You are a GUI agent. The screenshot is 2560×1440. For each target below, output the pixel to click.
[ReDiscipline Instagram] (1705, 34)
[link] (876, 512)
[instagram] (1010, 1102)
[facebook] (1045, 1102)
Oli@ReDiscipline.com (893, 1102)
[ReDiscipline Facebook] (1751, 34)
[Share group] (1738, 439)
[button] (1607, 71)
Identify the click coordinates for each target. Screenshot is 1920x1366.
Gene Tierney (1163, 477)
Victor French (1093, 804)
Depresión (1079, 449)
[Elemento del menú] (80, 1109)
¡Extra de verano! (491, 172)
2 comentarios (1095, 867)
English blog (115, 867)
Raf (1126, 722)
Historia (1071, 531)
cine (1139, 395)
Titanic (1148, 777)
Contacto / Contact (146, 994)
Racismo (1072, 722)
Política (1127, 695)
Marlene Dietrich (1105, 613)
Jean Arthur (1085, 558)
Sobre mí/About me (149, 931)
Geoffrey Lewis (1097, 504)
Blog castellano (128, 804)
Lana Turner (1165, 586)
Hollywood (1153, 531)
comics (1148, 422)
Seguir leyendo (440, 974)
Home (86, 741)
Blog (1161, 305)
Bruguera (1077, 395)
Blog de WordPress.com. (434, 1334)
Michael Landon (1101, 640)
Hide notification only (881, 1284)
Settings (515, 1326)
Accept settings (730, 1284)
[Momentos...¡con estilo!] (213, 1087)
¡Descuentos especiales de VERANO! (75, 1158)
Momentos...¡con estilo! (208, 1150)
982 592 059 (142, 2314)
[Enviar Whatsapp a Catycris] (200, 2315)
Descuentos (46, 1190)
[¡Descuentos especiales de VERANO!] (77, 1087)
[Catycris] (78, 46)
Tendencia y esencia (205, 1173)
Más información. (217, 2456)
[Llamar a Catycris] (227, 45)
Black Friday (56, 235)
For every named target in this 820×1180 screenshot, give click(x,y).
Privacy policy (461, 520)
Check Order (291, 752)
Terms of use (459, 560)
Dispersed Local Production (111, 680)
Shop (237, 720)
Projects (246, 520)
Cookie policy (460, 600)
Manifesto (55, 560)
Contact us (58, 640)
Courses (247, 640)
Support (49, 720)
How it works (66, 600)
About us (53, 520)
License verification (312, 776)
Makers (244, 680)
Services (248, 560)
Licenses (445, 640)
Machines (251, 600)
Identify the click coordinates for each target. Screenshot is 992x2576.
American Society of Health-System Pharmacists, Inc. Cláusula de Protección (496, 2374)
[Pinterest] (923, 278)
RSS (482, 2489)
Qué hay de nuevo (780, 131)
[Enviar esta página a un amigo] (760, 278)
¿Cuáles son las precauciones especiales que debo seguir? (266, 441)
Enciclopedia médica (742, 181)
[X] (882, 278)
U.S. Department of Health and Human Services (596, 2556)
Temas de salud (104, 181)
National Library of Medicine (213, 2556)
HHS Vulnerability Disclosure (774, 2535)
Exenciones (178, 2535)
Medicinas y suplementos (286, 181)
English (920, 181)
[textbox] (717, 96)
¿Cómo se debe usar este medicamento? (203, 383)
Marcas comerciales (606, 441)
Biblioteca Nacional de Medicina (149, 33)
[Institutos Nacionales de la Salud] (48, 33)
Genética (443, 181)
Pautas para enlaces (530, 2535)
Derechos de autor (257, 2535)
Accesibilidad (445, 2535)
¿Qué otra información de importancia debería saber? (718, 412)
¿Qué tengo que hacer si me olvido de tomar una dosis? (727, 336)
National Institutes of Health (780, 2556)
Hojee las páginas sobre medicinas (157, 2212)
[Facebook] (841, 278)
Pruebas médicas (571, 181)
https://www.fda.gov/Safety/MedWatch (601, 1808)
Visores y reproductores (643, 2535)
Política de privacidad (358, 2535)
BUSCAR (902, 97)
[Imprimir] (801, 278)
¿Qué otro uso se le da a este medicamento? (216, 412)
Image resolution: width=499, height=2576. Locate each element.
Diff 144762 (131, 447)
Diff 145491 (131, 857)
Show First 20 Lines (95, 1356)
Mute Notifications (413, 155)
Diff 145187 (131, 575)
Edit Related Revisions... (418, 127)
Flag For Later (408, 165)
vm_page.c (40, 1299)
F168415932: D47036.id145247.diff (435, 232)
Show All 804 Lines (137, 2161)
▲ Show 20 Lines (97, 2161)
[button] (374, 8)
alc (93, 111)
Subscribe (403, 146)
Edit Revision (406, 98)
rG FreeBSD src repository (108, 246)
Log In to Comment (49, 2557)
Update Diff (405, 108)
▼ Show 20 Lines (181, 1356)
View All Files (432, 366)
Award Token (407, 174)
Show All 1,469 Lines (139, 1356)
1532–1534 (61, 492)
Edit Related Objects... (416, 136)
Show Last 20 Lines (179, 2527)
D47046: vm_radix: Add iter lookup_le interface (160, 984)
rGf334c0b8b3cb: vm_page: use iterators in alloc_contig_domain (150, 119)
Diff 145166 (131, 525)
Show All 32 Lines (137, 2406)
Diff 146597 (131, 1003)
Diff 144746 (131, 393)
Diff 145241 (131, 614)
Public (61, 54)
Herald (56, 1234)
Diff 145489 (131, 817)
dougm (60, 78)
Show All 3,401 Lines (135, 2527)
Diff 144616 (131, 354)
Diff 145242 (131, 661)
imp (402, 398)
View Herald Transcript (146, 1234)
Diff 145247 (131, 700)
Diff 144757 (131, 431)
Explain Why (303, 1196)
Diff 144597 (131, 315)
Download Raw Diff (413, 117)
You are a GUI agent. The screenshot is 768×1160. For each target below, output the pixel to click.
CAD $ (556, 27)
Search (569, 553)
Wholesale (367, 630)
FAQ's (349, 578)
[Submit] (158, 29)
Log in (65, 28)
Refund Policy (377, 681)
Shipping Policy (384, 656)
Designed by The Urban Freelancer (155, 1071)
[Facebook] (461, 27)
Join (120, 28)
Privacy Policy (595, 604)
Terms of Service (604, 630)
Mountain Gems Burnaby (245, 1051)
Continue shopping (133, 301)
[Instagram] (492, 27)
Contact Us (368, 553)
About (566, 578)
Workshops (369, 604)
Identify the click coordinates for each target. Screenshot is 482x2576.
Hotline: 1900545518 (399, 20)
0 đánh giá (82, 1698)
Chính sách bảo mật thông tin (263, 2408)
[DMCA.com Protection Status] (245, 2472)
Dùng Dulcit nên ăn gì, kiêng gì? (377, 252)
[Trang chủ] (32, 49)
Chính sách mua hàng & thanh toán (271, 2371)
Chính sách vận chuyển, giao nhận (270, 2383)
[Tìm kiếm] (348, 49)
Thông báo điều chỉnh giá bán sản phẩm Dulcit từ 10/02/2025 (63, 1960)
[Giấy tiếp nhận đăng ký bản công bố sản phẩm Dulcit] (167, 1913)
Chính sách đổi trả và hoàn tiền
====
Task item: Search the entries for the word "Services" and copy every line that has it.

Completed exercise:
Services (248, 560)
U.S. Department of Health and Human Services (596, 2556)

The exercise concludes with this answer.